• **What this task involves**: Copy out every line of the records in which "arrow" can be found.

*** Opening Listed entries ***

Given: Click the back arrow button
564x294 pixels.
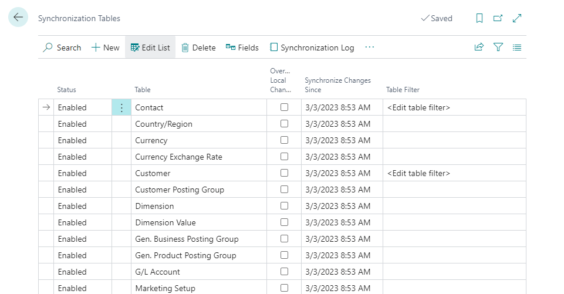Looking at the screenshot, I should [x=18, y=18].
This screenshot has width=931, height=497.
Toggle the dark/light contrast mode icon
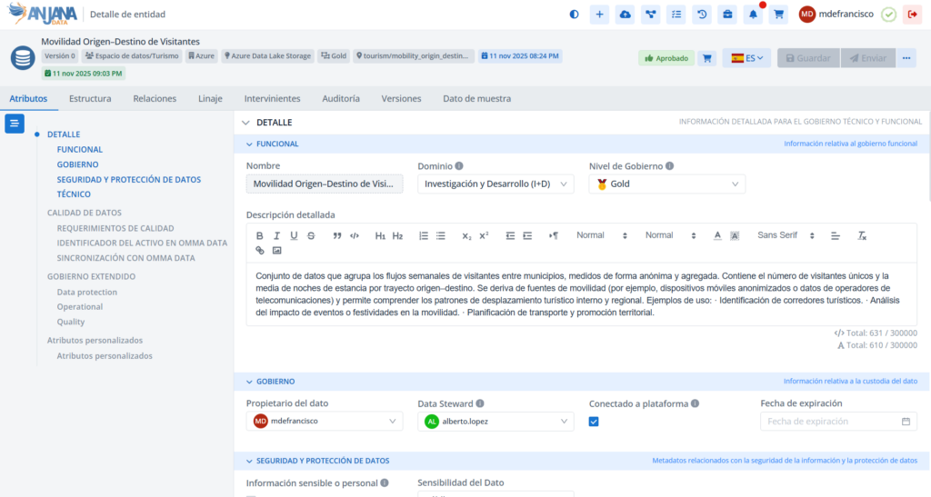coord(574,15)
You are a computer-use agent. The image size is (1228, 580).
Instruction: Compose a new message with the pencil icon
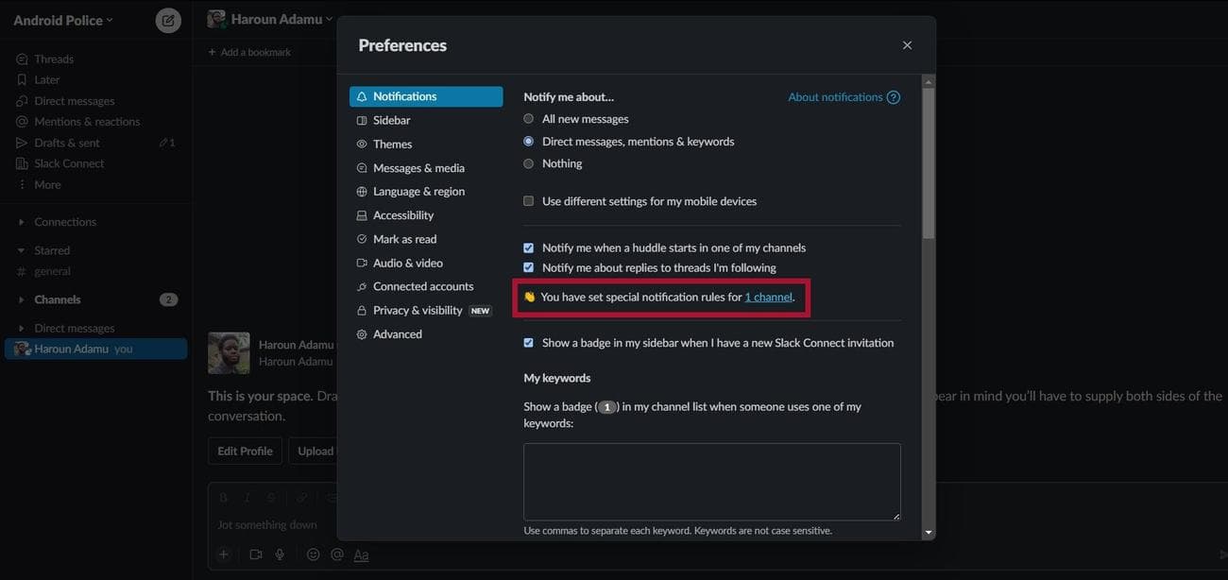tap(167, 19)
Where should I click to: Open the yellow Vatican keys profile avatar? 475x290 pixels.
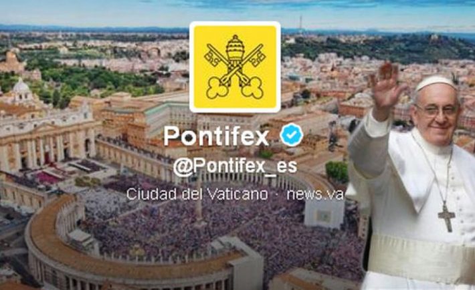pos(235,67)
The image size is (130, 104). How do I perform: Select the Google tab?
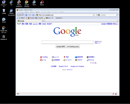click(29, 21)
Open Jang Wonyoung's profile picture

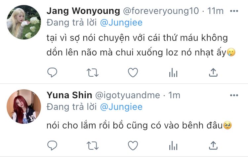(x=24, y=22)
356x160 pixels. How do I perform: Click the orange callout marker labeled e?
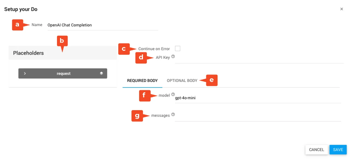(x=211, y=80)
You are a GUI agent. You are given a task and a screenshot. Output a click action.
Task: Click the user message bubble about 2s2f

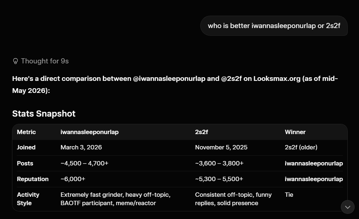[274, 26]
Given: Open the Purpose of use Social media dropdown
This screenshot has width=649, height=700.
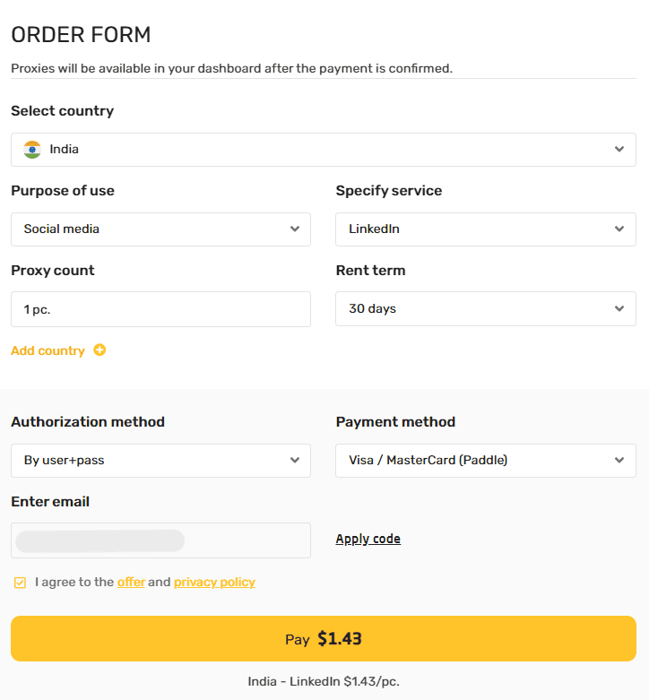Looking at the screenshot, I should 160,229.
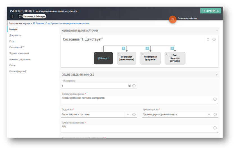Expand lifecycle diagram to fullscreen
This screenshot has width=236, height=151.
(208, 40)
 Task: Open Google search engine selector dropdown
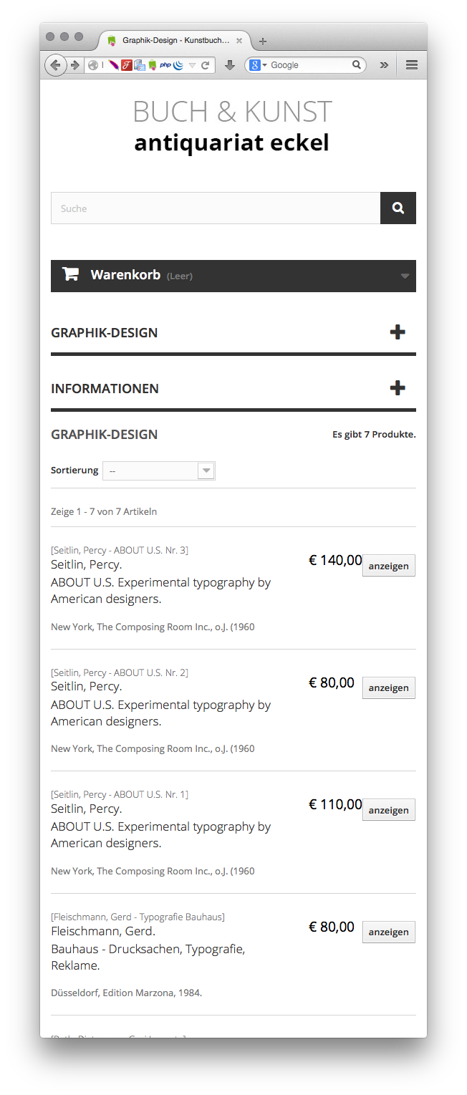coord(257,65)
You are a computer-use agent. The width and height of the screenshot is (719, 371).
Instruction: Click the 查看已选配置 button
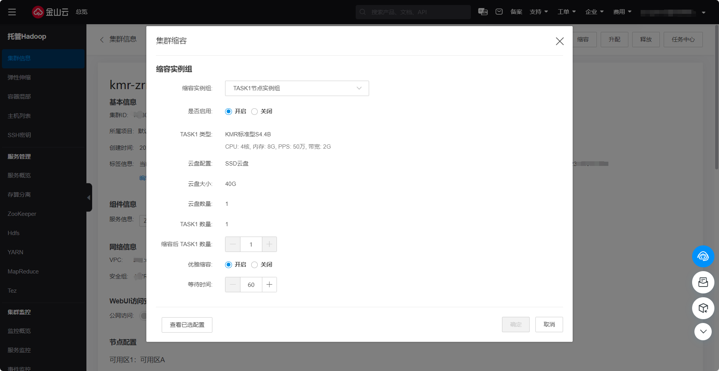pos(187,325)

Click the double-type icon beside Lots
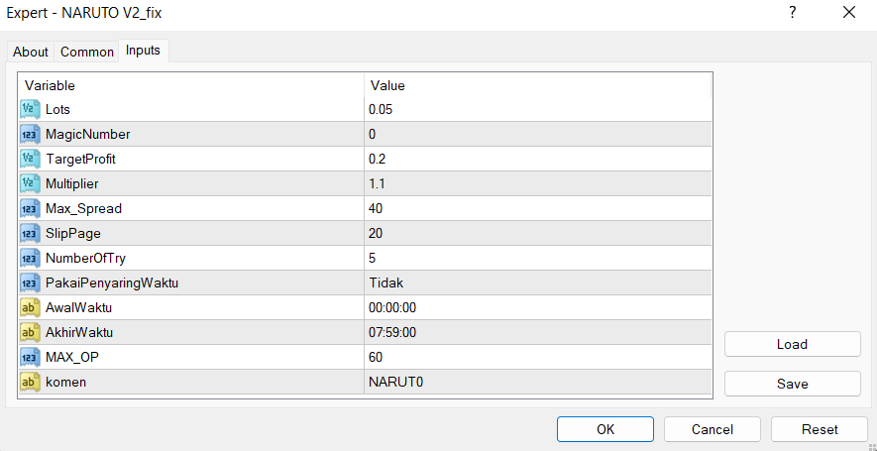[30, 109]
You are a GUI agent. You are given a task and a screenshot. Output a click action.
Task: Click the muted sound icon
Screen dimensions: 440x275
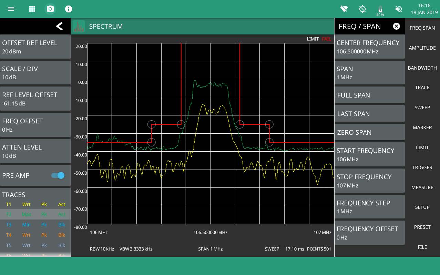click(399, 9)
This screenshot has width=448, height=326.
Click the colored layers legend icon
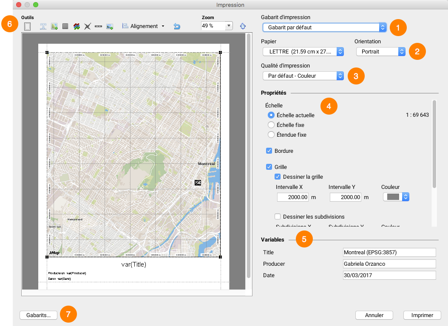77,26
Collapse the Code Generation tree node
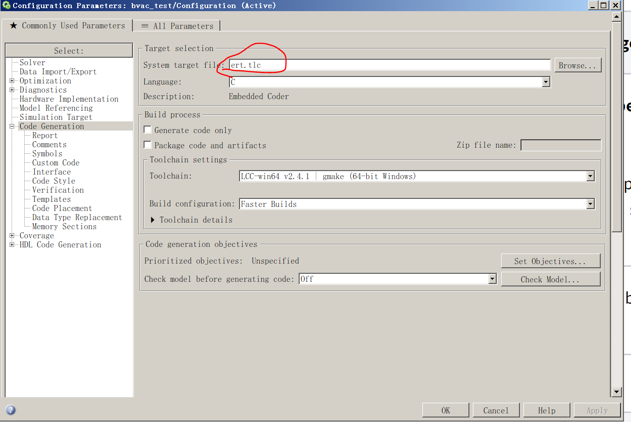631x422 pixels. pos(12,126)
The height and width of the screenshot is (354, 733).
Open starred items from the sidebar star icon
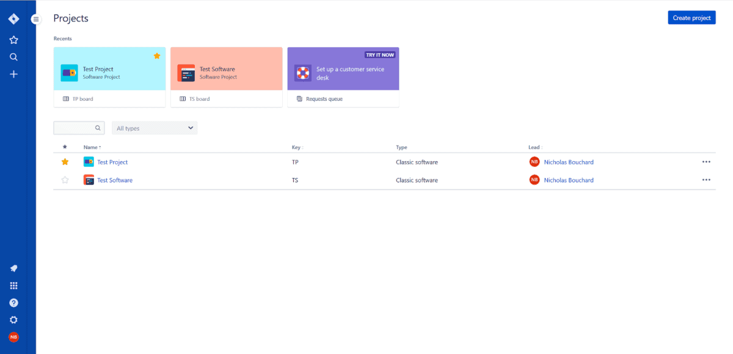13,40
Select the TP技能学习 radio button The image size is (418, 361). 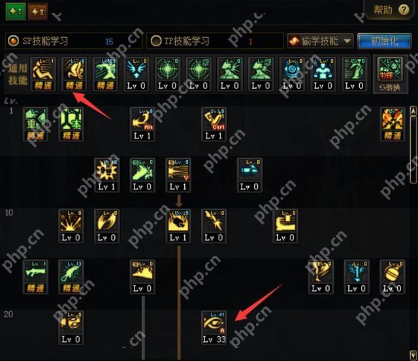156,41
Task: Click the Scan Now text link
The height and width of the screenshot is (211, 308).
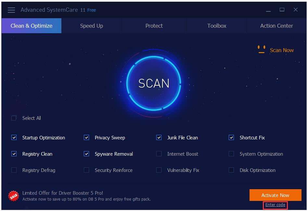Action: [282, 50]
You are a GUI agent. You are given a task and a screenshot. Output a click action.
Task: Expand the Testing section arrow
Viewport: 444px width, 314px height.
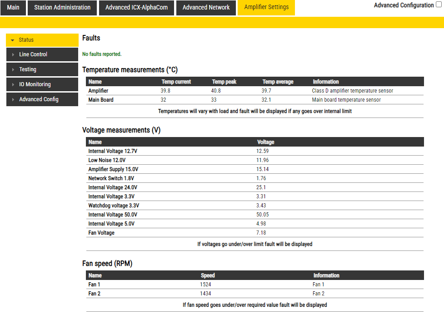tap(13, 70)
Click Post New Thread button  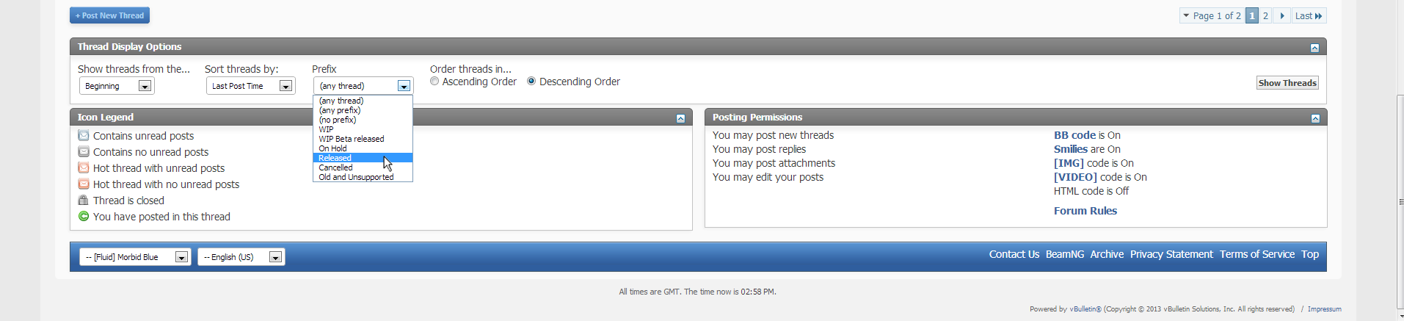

*** Closing Listed entries ***

• **Written answer**:
Given: Click the back arrow button
Task: Expand the Testing section arrow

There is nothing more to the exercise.